XXXX’s technology addresses the global LIB market. Its customers are the global LIB industry and industries building in mobile energy devices, like the IT, the power tool, and the electric car industry. Its users are all final consumers of the beforementioned industries. A strong growth of the LIB market is predicted for the upcoming years. Market research agencies estimate a growth from currently about 40 billion Euro(15) to more than 100 billion Euro by the end of 2030.(16) For 2040, the European Commission even estimates a market size of approximately 200 billion Euro.(17) 
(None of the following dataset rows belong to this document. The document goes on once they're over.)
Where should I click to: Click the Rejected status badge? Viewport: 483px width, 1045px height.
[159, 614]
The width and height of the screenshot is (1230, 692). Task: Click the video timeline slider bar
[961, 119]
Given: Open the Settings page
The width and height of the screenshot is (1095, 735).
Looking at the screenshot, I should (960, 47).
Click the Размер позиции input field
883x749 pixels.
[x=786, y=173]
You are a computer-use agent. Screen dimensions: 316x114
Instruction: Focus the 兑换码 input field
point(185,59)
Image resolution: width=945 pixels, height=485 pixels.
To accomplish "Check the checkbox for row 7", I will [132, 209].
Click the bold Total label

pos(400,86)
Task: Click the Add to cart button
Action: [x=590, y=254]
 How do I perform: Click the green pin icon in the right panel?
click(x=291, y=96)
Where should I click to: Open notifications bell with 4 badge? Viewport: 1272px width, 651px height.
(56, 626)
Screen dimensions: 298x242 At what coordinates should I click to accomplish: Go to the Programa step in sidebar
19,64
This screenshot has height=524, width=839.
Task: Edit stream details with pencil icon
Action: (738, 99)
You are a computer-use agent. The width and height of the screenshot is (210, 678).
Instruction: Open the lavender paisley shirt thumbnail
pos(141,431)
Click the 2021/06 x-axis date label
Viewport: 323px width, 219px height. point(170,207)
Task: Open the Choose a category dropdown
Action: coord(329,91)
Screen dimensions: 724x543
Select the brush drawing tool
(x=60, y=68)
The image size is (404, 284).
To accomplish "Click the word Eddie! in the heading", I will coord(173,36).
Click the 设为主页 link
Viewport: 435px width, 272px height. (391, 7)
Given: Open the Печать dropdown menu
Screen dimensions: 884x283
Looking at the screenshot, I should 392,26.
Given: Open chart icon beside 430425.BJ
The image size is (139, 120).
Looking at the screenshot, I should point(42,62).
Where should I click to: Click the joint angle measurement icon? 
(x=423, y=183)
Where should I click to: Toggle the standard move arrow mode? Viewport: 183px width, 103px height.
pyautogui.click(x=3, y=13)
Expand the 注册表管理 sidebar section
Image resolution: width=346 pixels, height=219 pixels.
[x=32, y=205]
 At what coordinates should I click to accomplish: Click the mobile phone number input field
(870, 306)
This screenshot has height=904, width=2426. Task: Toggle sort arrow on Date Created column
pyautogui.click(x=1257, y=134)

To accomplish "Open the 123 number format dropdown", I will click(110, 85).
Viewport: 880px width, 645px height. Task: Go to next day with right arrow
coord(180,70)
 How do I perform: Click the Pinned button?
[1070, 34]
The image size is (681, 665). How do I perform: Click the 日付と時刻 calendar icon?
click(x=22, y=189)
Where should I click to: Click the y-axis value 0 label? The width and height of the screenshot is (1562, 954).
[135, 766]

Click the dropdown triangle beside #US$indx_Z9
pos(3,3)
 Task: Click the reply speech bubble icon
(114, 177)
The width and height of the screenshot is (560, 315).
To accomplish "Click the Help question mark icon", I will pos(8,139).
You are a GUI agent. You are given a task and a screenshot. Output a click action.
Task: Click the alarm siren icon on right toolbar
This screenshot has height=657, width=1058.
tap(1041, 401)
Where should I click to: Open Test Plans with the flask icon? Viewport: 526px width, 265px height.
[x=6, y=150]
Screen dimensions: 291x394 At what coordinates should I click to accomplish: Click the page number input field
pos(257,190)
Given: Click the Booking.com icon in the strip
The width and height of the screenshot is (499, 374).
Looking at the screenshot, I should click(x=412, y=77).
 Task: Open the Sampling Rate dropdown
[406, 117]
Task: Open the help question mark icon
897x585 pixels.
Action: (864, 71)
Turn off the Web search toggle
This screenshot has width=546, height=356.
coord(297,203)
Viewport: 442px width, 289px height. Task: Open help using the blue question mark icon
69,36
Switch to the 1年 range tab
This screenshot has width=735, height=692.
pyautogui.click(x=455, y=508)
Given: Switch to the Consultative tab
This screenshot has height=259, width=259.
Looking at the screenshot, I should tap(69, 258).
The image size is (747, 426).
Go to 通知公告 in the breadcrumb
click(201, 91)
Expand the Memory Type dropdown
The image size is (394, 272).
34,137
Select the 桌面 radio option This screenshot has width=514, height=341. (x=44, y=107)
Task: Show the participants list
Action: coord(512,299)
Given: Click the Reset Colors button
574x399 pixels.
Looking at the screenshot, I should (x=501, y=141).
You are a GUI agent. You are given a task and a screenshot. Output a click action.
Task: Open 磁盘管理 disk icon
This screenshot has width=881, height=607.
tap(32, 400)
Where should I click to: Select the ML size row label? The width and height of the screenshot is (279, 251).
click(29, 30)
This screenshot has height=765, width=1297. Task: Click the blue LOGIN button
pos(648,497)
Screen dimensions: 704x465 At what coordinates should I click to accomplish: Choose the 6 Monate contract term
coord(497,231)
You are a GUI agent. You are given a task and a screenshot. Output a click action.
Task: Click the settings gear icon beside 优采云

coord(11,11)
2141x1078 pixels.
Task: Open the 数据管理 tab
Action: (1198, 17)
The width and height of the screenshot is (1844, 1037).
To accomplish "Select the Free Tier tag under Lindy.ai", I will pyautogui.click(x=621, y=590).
The economic benefit provided by the innovation to the key target segment can be quantified as XXXX. The new technology will reduce LIB production costs by XX percent and LIB recycling respectively disposal costs by XX percent which will lead to a price reduction for LIBs of about XX percent.

Footnotes

(15) Markets and Markets (ed.): Lithium-Ion Battery Market by Type (Li-NMC, LFP, LCO, LTO), Power Capacity (0-3,000 mAh, 3,000 mAh-10,000 mAh, 10,000 mAh-60,000 mAh, above 60,000 mAh), Industry (Consumer Electronics, Automotive, Industrial), Voltage, Region – Global Forecast to 2025. April 2020.

(16) Allied Market Research (ed.): Lithium-ion Battery Market by Component (Cathode, Anode, Electrolytic Solution, and Others), End-use Industry [Electrical & Electronics (Smartphones &Tablet/PC, UPS, and Others) and Automotive (Cars, Buses, & Trucks; Scooters & Bikes; and Trains & Aircraft), and Industrial (Cranes & Forklift, Mining Equipment, and Smart Grid & Renewable Energy Storage): Global Opportunity Analysis and Industry Forecast, 2019–2027. April 2020.

(17) I. Tsiropoulos, D. Tarvydas, N. Lebedeva: Li-ion batteries for mobility and stationary storage applications – Scenarios for costs and market growth. Luxembourg 2018.